▸ The problem
Retype the entries from the line containing "Image resolution: width=1383" to the line containing "Action: point(552,713)", including both of those lines and changing nothing.

▸ Excerpted data
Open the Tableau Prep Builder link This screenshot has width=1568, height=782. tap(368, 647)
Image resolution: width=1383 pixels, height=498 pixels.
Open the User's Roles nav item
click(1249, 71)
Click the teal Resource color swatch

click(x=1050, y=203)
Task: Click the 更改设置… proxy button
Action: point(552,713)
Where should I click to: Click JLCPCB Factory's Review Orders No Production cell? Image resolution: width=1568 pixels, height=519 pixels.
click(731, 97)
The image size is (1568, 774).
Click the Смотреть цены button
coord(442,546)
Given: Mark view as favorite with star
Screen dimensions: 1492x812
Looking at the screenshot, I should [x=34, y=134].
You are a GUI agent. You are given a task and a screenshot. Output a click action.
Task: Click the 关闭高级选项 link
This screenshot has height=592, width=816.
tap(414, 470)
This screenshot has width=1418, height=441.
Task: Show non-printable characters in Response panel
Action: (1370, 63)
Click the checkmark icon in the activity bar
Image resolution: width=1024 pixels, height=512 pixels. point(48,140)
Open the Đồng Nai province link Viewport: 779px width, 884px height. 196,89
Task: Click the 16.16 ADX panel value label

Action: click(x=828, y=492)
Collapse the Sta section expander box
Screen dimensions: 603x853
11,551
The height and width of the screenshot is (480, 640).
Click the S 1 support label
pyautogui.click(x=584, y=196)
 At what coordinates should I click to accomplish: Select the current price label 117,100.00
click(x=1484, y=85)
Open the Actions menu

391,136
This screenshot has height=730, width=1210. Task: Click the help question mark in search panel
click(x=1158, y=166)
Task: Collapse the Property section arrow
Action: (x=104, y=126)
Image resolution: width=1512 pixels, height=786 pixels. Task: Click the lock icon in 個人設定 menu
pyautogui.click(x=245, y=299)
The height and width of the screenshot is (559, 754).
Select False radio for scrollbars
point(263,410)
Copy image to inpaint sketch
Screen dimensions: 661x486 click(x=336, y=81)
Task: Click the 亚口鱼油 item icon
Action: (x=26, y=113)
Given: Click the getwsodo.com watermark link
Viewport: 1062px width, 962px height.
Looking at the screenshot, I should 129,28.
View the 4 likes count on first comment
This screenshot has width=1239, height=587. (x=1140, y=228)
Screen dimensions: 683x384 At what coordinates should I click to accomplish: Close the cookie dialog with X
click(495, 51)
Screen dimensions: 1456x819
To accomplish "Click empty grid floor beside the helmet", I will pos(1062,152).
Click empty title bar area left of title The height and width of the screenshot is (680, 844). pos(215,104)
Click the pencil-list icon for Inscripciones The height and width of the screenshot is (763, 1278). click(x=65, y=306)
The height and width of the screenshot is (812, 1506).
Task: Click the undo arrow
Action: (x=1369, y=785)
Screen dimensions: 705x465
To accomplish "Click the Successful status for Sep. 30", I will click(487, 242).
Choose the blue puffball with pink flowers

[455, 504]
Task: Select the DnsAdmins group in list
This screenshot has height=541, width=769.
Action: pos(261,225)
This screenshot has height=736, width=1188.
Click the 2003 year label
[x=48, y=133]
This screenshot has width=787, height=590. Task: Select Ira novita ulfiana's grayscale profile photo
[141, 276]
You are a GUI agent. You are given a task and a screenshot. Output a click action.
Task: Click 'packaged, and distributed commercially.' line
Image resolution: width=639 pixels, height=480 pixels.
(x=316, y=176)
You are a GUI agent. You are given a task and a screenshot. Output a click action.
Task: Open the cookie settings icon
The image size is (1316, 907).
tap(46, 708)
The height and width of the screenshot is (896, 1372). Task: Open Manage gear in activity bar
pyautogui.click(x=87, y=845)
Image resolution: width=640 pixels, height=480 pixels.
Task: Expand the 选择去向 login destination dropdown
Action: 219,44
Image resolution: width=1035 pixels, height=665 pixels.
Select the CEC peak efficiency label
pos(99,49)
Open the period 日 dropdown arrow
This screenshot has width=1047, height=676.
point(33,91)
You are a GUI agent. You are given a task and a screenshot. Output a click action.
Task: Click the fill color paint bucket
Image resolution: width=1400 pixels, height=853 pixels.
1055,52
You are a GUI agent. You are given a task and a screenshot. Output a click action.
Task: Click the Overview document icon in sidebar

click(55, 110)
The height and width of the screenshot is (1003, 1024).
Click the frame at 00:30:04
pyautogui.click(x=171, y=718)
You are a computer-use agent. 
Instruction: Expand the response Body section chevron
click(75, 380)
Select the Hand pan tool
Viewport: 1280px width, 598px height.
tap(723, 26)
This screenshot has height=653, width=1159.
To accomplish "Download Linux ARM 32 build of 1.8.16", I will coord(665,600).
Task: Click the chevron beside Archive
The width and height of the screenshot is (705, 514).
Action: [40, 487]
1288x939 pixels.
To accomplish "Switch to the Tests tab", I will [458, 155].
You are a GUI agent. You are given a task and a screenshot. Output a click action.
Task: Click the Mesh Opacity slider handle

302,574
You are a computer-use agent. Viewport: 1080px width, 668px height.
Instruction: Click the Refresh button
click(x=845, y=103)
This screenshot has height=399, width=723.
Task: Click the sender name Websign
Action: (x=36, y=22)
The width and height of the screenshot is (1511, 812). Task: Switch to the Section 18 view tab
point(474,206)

▸ Answer to this exercise
Image resolution: width=1383 pixels, height=498 pixels.
Open the User's Roles nav item
click(1249, 71)
Click the teal Resource color swatch

click(x=1050, y=203)
Task: Click the 更改设置… proxy button
Action: point(552,713)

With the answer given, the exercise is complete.